The Risk of Rapid Deterioration of Sepsis in the Patient with Non-Transfusion-Dependent Thalassemia: A Case Report.

Abstract

Non-transfusion-dependent thalassemias (NTDT), including thalassemia intermedia (TI), are often perceived as less severe than their transfusion-dependent counterparts. However, they impose a significant health burden, manifesting in complications such as splenomegaly, iron overload, skeletal deformities, and cardiopulmonary diseases. This case report aims to enhance understanding of the complexities associated with NTDT, particularly regarding the rapid progression of infection and the associated challenges in management. We report the case of a 62-year-old male farmer from a high-incidence region of thalassemia in China. He was diagnosed with αNTDT during a medical evaluation. His baseline hemoglobin levels were 7 g/dL at the time of genetic testing for thalassemia and 7.2 g/dL upon hospital admission prior to infection. His clinical phenotype was classified as thalassemia intermedia. The patient presented with significant comorbidities, including chronic anemia, iron overload, and pulmonary hypertension, which contributed to his rapid clinical deterioration. Within two months of his definitive diagnosis, the patient developed sepsis that rapidly progressed to multiple organ dysfunction syndrome, leading to death 43 h after admission. Sepsis in patients with NTDT progresses rapidly and is associated with a high mortality rate, primarily due to the compounded burden of chronic anemia, iron overload, and immune dysfunction.
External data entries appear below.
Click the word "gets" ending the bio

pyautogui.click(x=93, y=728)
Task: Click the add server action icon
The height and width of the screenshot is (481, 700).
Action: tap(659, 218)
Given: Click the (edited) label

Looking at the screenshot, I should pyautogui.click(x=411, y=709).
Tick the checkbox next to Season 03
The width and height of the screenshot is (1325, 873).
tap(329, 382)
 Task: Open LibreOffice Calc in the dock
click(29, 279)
This case highlights the need for increased clinical awareness to facilitate early diagnosis and prompt management, even in αNTDT, which is generally considered a milder disorder compared to βNTDT. Enhancing community awareness and implementing proactive healthcare strategies, particularly in high-incidence areas, may significantly reduce adverse health outcomes in patients with NTDT.